PROBLEM DESCRIPTION.
A faithful, complete copy of the entries below is required, with images removed.

PROVIDED ENTRIES.
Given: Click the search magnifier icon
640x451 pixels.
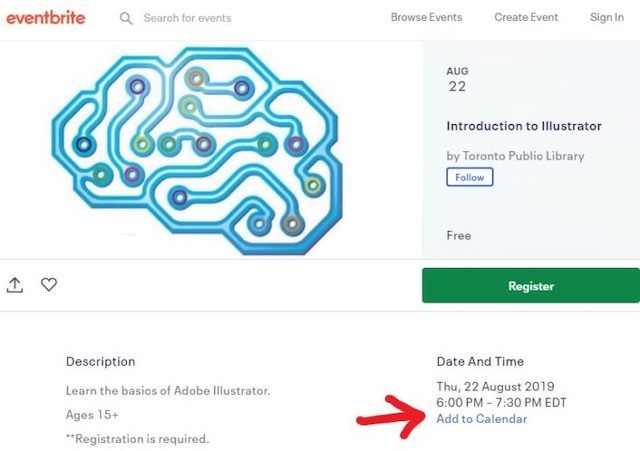Looking at the screenshot, I should tap(126, 18).
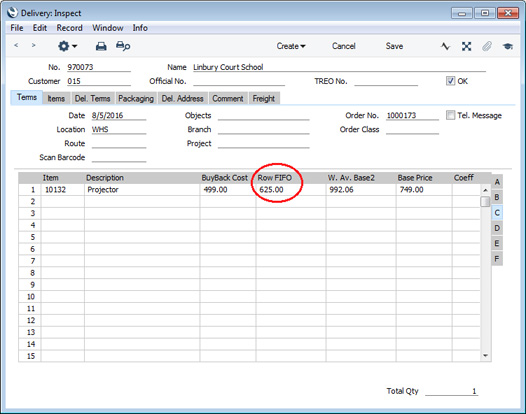Open print preview icon
The height and width of the screenshot is (414, 526).
click(123, 46)
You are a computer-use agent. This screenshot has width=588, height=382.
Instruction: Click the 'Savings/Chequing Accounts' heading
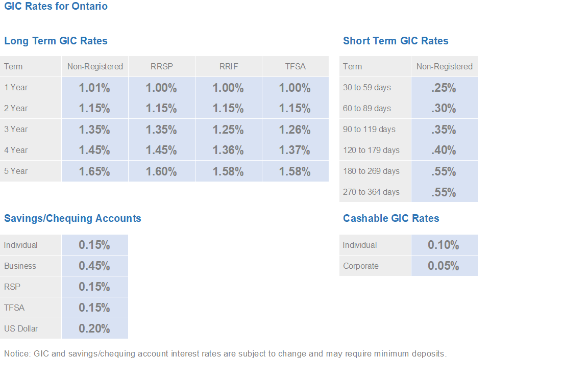tap(72, 218)
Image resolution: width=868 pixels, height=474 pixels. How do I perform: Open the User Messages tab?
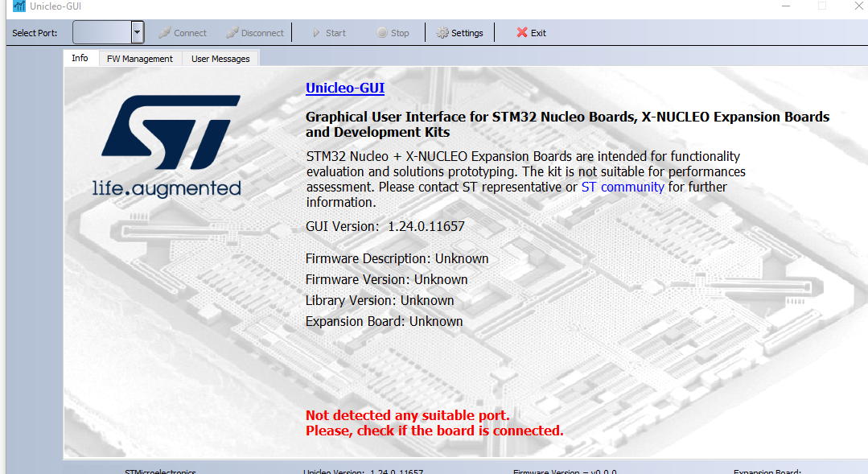click(220, 58)
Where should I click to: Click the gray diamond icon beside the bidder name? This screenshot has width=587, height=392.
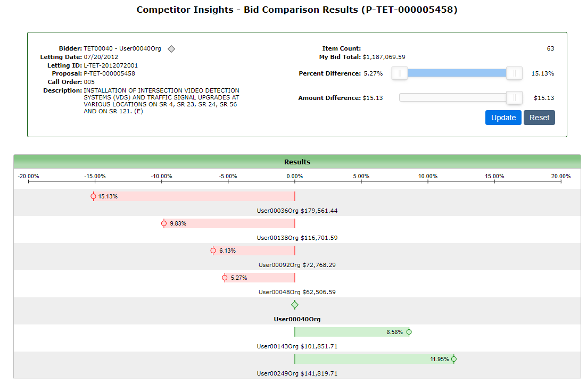(171, 49)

RESPONSE TO THE EXERCISE.
Given: Click the search magnifier icon
640x451 pixels.
Looking at the screenshot, I should tap(126, 18).
Open print preview icon
The height and width of the screenshot is (414, 526).
click(123, 46)
You are a computer-use agent. This screenshot has width=588, height=382.
Instruction: Click the 'Savings/Chequing Accounts' heading
tap(72, 218)
Image resolution: width=868 pixels, height=474 pixels. How do I perform: Open the User Messages tab?
click(220, 58)
Where should I click to: Click the gray diamond icon beside the bidder name? This screenshot has width=587, height=392.
(171, 49)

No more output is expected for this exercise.